TINA: One cardborigami structure costs $30.00. Because of design awards, prize money and publicity, I tapped into different networks, social media, and networking opportunities, and then met people who believed in how this could help.
People are reaching out to me with financing. We had a lot of small original donors, and we continue to get grants from companies like Annenberg and Toyota.
EYE: You also have a day job at Callison, a premier architecture firm. What are you working on now?
TINA: I am working on designing the expansion of a new wing in the biggest outdoor mall in the U.S. in Hawaii, Ala Moana Shopping Center. The man hired me at this wonderful firm because of my cardborigami project and the firm has supported my efforts in so many ways. In fact, employees helped me build 20 shelters.
EYE: What kind of architecture intrigues you?
TINA: I like super small intimate things that are easy to understand, like cardborigami. I am even more interested in large, mixed-use buildings. In the ideal sustainable organization of the future, there would be huge developments built around transportation hubs.
It’s not only a sustainable way of living but also the buildings and materials would be sustainable. How to generate energy with buildings is another major interest of mine. I am really geared to the future and how to make the world a better place.
EYE: What advice would you have for young women who want to be architects?
TINA: Be super confident. We naturally nurture. We already have what it takes to make the world a better place. We have to be confident enough to do it. Whatever you do is going to be better than what is already out there. Don’t be scared. Do it.
EYE: What do see in your future?
TINA: I want Cardborigami to be a sustainable organization, even without me. Having that under my belt, I would like to be a successful architect, designing environmentally, sustainable and socially responsible buildings.
Most built environments are built by developers, not by architects. I want that to change. I envision making housing that pays for itself, that looks good, not only for homeless to transition into, but for people in general to live so there would be ideal social integration.
EYE: Is it my understanding that requests for cardborigami come from as far away as Nepal?
TINA: Yes. That happened the day after I spoke at the Women in the World event in New York. Through Twitter and social media, many people thought that would be a perfect solution for all the crumbled houses because of the recent earthquake.

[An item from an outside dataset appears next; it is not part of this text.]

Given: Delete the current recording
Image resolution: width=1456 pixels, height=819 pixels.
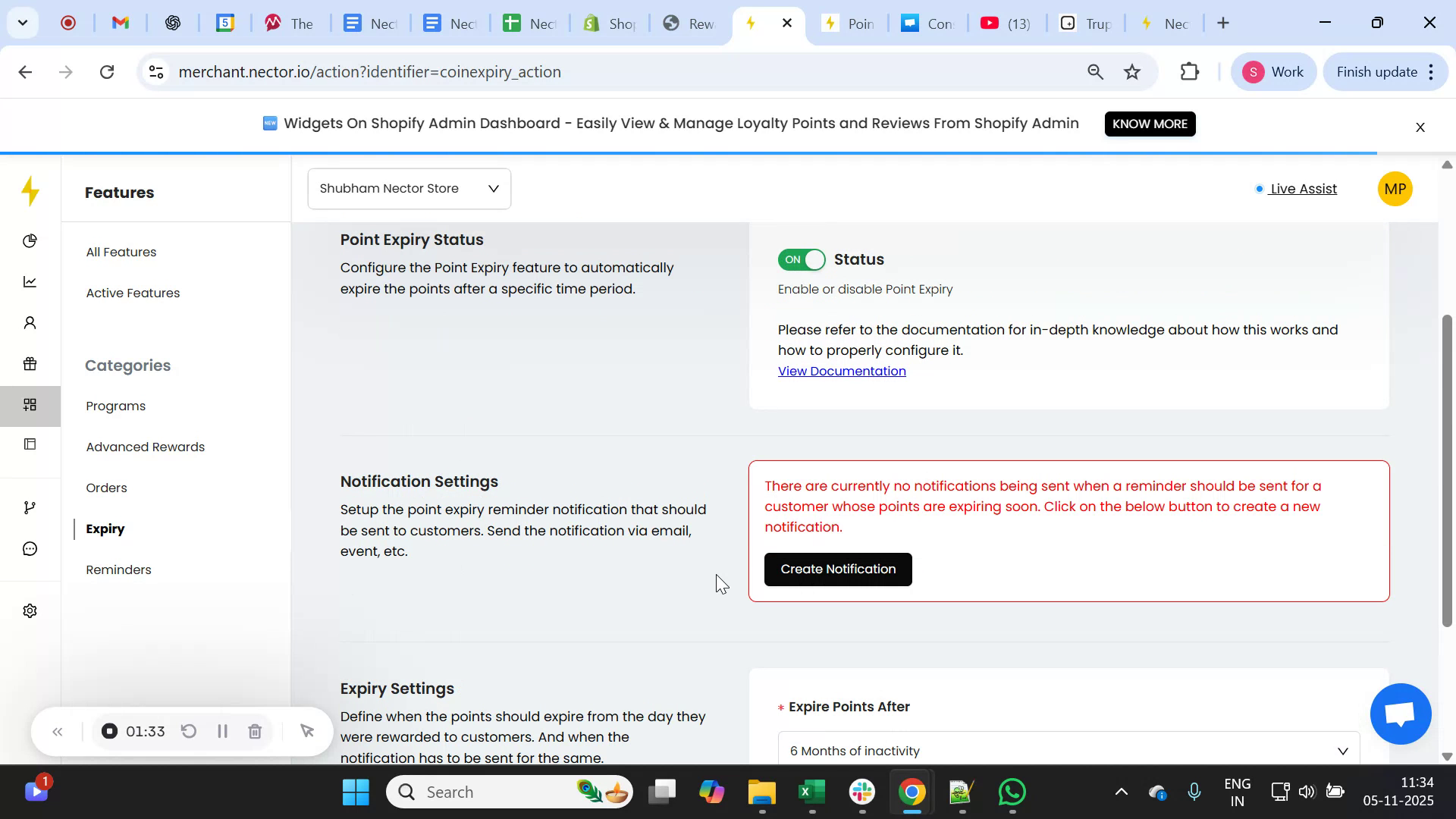Looking at the screenshot, I should click(x=255, y=731).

The President of the Nepalese Foundation of the U.S. called us and said she had funding for such assistance. Subsequently, now that we are participating in a UN Habitat Mission, I will be going to Nepal mid-June to early July.
I will be setting up useful mapping instruments to identify vulnerable households in troubled regions and also develop a monsoon impact map. I personally will extend my stay, visit the manufacturer in China, and import cardborigami shelters where they are needed.
EYE: Do you see a commercial use for these shelters as well?
TINA: There are many applications, from shelters for people in Syria and Iraq who have no home at all to a children’s toy or camping and so on. The profits from the commercial side will be used to help fund the nonprofit activity.
EYE: I read your description of yourself: “architect+social entrepreneur/extraordinary+at least half crazy.” Explain!
TINA: I really believe when you are in the trenches, you must get loose, get crazy, laugh and then get back to work. There is a saying that “there is no genius without madness.” I have experienced that I guess!
EYE: As Tina noted at one point in our conversation, homelessness can happen to anyone. Much success to you, Tina, as you increase awareness for the homeless and continue to innovate beyond Cardborigami.